SFEBES2019 FEATURED CLINICAL CASE POSTERS (10 abstracts)
1University Hospitals Birmingham, Birmingham, UK; 2University of Calgary, Calgary, Canada
Introduction: The WHO classification distinguishes G3NET as a separate entity. Literature on G3NETs is limited to case-reports and small case-series. We aimed to characterise G3NETs from a large tertiary centre.
Methods: Retrospective analysis from NET database: 20122019. All referrals are discussed at a specialist NET-MDT before entry into clinical pathway. Core NET-MDT consists of a radiologist, nuclear-medicine radiologist, histopathologist, specialist-nurses, gastroenterologist, oncologist, endocrinologist, and liver surgeons.
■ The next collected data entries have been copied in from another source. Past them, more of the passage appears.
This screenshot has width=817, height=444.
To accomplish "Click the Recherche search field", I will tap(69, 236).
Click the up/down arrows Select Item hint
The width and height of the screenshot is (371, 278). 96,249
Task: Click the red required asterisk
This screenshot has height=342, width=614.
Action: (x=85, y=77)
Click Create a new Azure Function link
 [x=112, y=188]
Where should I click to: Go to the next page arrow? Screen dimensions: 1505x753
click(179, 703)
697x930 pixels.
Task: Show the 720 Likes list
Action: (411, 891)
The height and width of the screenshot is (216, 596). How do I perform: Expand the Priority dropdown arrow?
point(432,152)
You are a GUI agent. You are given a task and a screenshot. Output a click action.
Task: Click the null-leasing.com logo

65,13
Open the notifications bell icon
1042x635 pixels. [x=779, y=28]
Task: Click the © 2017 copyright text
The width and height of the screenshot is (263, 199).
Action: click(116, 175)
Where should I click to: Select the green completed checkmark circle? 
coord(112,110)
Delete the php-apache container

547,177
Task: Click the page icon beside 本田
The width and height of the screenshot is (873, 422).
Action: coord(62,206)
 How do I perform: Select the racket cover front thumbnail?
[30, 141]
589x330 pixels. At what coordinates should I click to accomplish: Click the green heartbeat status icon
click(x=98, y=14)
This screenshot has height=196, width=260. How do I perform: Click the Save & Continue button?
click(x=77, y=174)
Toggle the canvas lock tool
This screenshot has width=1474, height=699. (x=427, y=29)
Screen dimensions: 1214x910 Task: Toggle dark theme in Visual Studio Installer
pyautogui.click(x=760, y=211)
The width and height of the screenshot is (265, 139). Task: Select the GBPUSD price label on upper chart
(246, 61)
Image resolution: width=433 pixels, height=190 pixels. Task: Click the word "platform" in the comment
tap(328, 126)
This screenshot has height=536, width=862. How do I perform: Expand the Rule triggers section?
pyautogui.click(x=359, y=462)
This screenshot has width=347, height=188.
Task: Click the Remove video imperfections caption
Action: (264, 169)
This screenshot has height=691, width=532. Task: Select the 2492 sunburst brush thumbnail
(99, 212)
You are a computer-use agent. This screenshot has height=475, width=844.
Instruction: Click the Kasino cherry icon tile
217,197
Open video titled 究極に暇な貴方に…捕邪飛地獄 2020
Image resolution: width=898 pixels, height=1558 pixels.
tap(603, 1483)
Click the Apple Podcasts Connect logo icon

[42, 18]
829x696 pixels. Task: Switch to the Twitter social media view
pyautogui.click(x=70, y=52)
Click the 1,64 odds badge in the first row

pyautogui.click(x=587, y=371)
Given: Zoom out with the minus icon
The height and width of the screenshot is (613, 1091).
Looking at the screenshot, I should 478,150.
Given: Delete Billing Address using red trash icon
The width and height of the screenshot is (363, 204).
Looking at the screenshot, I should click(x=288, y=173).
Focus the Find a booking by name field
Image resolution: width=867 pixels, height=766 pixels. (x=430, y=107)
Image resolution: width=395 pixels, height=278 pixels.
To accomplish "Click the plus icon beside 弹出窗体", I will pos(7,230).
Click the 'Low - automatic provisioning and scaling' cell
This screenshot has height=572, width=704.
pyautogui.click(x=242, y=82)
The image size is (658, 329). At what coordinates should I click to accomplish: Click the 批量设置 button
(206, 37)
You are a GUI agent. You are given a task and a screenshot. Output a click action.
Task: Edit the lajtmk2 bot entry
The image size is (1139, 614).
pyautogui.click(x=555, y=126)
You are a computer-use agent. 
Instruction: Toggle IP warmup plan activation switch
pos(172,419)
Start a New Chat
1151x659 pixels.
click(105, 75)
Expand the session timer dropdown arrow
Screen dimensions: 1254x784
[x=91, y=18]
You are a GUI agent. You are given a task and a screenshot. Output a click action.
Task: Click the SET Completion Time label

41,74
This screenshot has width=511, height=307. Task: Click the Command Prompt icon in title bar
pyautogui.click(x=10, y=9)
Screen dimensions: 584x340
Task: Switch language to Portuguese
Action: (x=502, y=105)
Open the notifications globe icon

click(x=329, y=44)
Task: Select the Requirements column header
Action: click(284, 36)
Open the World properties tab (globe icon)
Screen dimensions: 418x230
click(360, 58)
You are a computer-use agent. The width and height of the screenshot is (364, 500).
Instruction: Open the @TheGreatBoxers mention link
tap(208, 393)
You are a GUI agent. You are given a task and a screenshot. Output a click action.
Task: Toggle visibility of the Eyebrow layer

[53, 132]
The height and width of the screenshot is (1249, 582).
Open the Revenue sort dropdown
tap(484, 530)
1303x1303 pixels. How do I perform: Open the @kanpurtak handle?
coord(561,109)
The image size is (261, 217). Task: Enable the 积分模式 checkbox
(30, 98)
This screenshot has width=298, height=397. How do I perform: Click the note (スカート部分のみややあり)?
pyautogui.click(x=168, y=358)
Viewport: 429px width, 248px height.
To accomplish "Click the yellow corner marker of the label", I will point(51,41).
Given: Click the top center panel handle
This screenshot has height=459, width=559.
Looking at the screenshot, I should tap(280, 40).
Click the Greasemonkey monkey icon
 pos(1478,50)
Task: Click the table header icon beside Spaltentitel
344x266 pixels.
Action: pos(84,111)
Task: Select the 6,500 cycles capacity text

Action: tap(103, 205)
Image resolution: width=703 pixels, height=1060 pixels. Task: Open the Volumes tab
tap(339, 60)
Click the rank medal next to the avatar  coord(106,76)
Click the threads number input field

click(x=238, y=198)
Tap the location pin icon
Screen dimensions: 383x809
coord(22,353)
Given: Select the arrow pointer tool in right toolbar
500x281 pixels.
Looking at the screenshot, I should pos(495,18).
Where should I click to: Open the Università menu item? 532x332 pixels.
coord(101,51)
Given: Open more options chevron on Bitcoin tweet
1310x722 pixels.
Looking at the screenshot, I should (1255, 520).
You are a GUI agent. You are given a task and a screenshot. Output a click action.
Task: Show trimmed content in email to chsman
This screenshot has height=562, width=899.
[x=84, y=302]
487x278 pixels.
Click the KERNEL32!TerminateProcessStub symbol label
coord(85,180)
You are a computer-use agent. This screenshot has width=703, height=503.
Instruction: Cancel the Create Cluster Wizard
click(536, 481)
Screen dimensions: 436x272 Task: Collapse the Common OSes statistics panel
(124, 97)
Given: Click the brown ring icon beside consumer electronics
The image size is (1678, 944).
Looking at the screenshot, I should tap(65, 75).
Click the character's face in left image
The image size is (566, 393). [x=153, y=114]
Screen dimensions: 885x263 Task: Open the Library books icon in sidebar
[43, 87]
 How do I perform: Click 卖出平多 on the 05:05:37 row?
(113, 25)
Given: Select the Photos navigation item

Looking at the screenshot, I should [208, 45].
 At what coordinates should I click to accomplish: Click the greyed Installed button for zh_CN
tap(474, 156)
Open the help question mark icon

Imaging and biochemistry is performed every 6 months or as clinically indicated.
Results: 40 G3NETs were identified, with complete data available for 22 at the time of this abstract. Mean(S.D.) age was 69.18(11.1) years (6 females, 16 males). 36.3%(8/22) had undetectable primary, 13.6%(3/22) pancreatic, 13.6%(3/22) small bowel, remaining were colonic, gastric, lung and rectal primary tumours. Median: Ki67 30%, range: 2560% 12/16 had positive or equivocal somatostatin-receptor(SSR) status on imaging. 1 Rectal NET and 3 with undetectable primary had negative SSR imaging. Chromogrannin-A(CGA) and CGB were elevated in 18/22 different patients with mean(S.D.) of 644.592(592.80) pmol/l and 722.45(735.61) pmol/l respectively. Urine HIAA was elevated in 17/22 with mean(S.D.) of 819(813.23). 5/22 had normal levels of all tumor-markers (2 colonic, 1 rectal, 1 unknown and 1 pancreatic). 10/22 received Somatostatin-analogues(SSA): all SSR positive with at-least one elevated tumor-marker. There was no significant change in tumor-marker after SSA. 9/22 received chemotherapy (5/22 capecitabine+temazolamide, 3/22 carboplatin+etopiside, 1 everolimus, 1 FOLFIRI). 5/22 had both SSA & chemotherapy. 0 received PRRT. Of 16 deaths (69.5%), mean length of survival after referral was 15.6 months. Survival >6 months was associated with chemotherapy +/− SSA treatment.
Conclusion: Data from one of UKs largest specialist NET centres, show G3NETs have high mortality with variable tumor behaviour. G3NETs should be managed in specialist centres with NET-MDT expertise.